# @title How Fibers are Scheduled

# How Fibers are Scheduled

Before we discuss how fibers are scheduled in Polyphony, let's examine how
switching between fibers works in Ruby.

Ruby provides two mechanisms for transferring control between fibers:
`Fiber#resume` /`Fiber.yield` and `Fiber#transfer`. The first is inherently
asymmetric and is mostly used for implementing generators and [resumable
enumerators](https://blog.appsignal.com/2018/11/27/ruby-magic-fibers-and-enumerators-in-ruby.html).
Here's an example:

```ruby
fib = Fiber.new do
  x, y = 0, 1
  loop do
    Fiber.yield y
    x, y = y, x + y
  end
end

10.times { puts fib.resume }
```

An implication of using resume / yield is that the main fiber can't yield
away, meaning we cannot pause the main fiber using `Fiber.yield`.

The other fiber control mechanism, using `Fiber#transfer`, is fully symmetric:

```ruby
require 'fiber'

ping = Fiber.new { loop { puts "ping"; pong.transfer } }
pong = Fiber.new { loop { puts "pong"; ping.transfer } }
ping.transfer
```

`Fiber#transfer` also allows using the main fiber as a general purpose
resumable execution context. For that reason, Polyphony uses `Fiber#transfer`
exclusively for scheduling fibers. Normally, however, applications based on
Polyphony will not use this API directly.

## The Different Fiber states

In Polyphony, each fiber has one of four possible states:

- `:runnable` - a new fiber will start in the runnable state. This means it is
  placed on the thread's run queue and is now waiting its turn to be resumed.
- `:running` - once the fiber is resumed, it transitions to the running state.
  `Fiber.current.state` always returns `:running`.
- `:wait` - whenever the fiber performs a blocking operation—such as waiting for
  a timer to elapse, or for a socket to become readable—the fiber transitions to
  a waiting state. When the corresponding event occurs the fiber will transition
  to a `:runnable` state, and will be eventually resumed (`:running`).
- `:dead` - once the fiber has terminated, it transitions to the dead state.

## Switchpoints

A switchpoint is any point in time at which control *might* switch from the
currently running fiber to another fiber that is `:runnable`. This usually
occurs when the currently running fiber starts a blocking operation, such as
reading from a socket or waiting for a timer.
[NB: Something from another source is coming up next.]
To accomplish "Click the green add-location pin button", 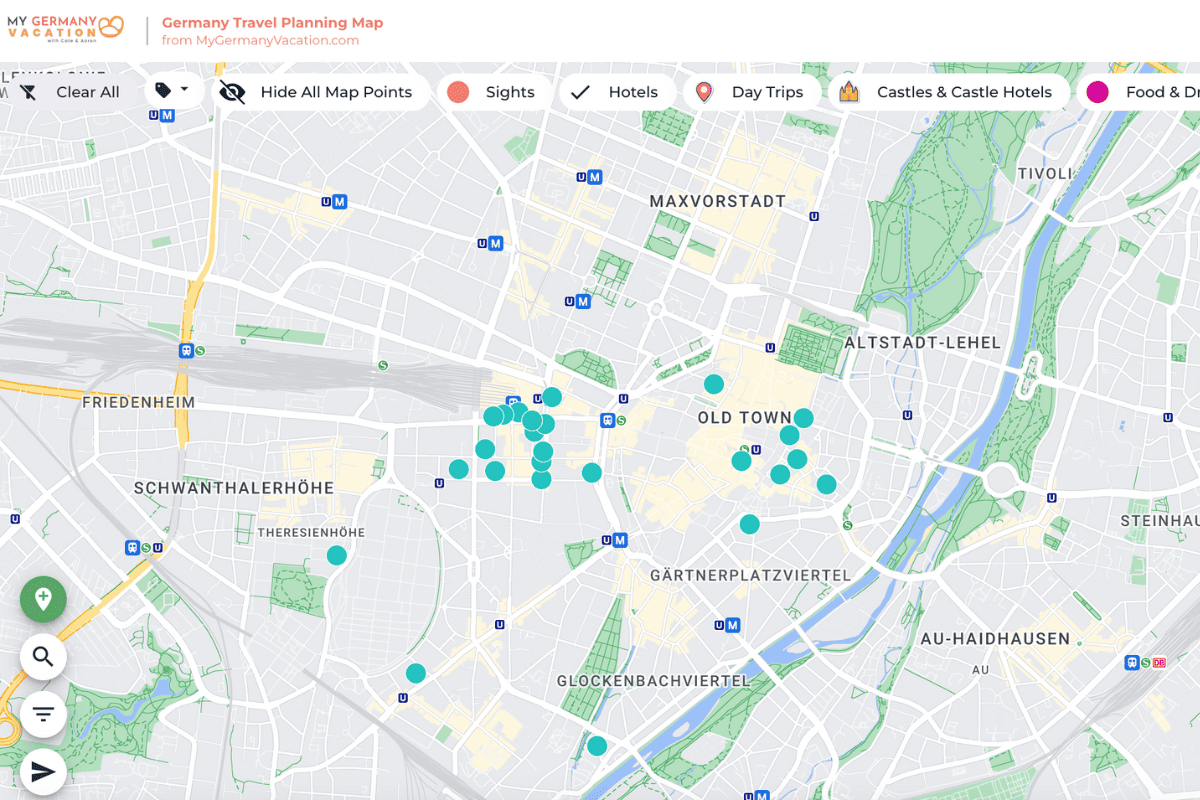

It also occurs when the running
fiber has explicitly yielded control using `#snooze` or `#suspend`. A
Switchpoint will also occur when the currently running fiber has terminated.

## Scheduler-less scheduling

Polyphony relies on [io_uring](https://man.archlinux.org/man/io_uring.7) or
[libev](http://software.schmorp.de/pkg/libev.html) for handling I/O operations
such as reading or writing to file descriptors, waiting for timers or processes.
In most event reactor-based libraries and frameworks, such as `nio4r`,
`EventMachine` or `node.js`, the entire application is run inside of a reactor
loop, and event callbacks are used to schedule user-supplied code *from inside
the loop*.

In Polyphony, however, we have chosen a concurrency model that does not use a
loop to schedule fibers. In fact, in Polyphony there's no outer reactor loop,
and there's no *scheduler* per se running on a separate execution context.

Instead, Polyphony maintains for each thread a run queue, a list of `:runnable`
fibers. If no fiber is `:runnable`, Polyphony will run the underlying event
reactor (using io_uring or libev) until at least one event has occurred. Events
are handled by adding the corresponding fibers onto the run queue. Finally,
control is transferred to the first fiber on the run queue, which will run until
it blocks or terminates, at which point control is transferred to the next
runnable fiber.

This approach has numerous benefits:

- No separate reactor fiber that needs to be resumed on each blocking operation,
  leading to less context switches, and less bookkeeping.
- Clear separation between the I/O backend code and the fiber scheduling code.
- Much less time is spent in event loop callbacks, letting the event loop run
  more efficiently.
- Fibers are switched outside of the event reactor code, making it easier to
  avoid race conditions and unexpected behaviours.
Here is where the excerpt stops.